What the payload did
The pickle stream embedded at the start of the inner archive contained a typical platform-aware reverse shell. On import, the model would resolve the host operating system, build a connect-back socket to a hard-coded IP, and execute commands received over the channel. The implementation was straightforward — there was no novel evasion of host EDR; the novelty was entirely in getting the pickle onto the Hub past Picklescan. ReversingLabs characterized the finding as a proof-of-concept rather than evidence of an active campaign, but the proof-of-concept nature does not diminish its value as a worked attack on the parser-disagreement seam.

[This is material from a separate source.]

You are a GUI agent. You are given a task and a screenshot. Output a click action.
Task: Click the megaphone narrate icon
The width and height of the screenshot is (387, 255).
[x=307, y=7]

Why Picklescan is structurally a partial solution
Picklescan, like any opcode-level pickle disassembler, has to predict which callables are dangerous and which are not. The default deny-list includes the obvious suspects (os.system, subprocess.Popen, eval, exec), but pickle has thousands of legitimate callable targets and the boundary is fuzzy. The historical pickle finding from 2022, Charlie Miller's pickle-as-malware research, the JFrog "silent backdoor" disclosure in 2024 — these have repeatedly demonstrated that allow-list approaches to pickle are essentially impossible because legitimate ML workloads import callables from torch, numpy, transformers, and dozens of other libraries. Picklescan does the best it can within deny-list constraints. The nullifAI bypass is a reminder that the deny-list itself can be sidestepped if the scanner never sees the bytes.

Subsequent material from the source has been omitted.